A dix-neuf ans elle n’avait plus rien à connaître, elle avait brûlé l’éclat de ses beaux yeux aux reflets des rampes de tous les théâtres, laissé les lambeaux de sa voix aux chansons de cent orgies ; elle ne comptait plus les baisers, et ignorait le nombre de ses amants, elle usait de toutes les jouissances sans les éprouver : voilà le sort de toutes les femmes que nous voyons autour de nous et que nous aimons même quelquefois. Il y a quelque chose au monde de plus affreux que la matière brute, c’est la matière qui usurpe la grâce, c’est cette affreuse confusion de tout ce qu’il y a de plus noble avec ce qu’il y a de plus dégradé que l’on retrouve à un si haut degré dans la femme galante. Pour elles il n’y a plus non-seulement ni honneur ni vice, mais encore ni beauté ni laideur. Apollon et Ésope ne leur représentent qu’une certaine quantité d’or, et cependant elles ne sont point avares : cet or, elles le dépensent comme elles l’ont gagné, sans savoir comment. On leur pardonnerait si on pouvait leur trouver un vice : ces femmes-là ne personnifient qu’une chose, le néant !

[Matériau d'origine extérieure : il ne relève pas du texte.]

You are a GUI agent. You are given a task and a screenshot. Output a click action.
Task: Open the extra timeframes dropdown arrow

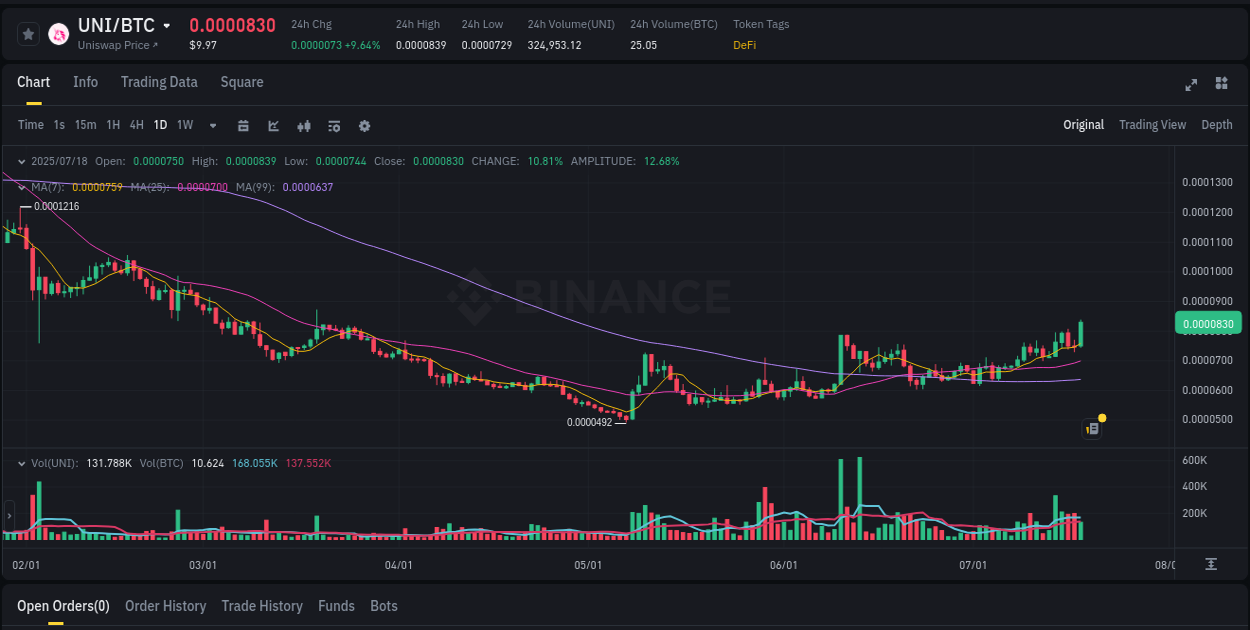click(212, 125)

Cependant la femme galante est belle, elle séduit à la fois l’amour-propre et les sens ; souvent elle est aimée avec ardeur, avec passion, souvent elle empoisonne l’existence d’un homme de coeur dont la vigilance s’est endormie et dont l’âme s’est laissé surprendre. Malheur à celui qu’un pareil sentiment consume ! Avenir, fortune, honneur même, il sacrifiera tout pour une créature qui ne lui donnera en échange qu’oubli et abandon, non point par cruauté, non point par méchanceté véritable, mais par ignorance, parce qu’elle aura trouvé tout naturel que son amant se ruinât pour elle, parce qu’enfin, pour comprendre qu’un homme vous a donné son honneur et son avenir, il faut connaître soi-même l’honneur et savoir ce que c’est que l’avenir. On cite quelques femmes galantes qui ont partagé leurs richesses avec un amant devenu pauvre : ces exemples ne sauraient rien prouver contre l’égoïsme de la masse. Un sacrifice suppose l’amour, et la femme qui parvient à aimer cesse aussitôt d’être femme galante.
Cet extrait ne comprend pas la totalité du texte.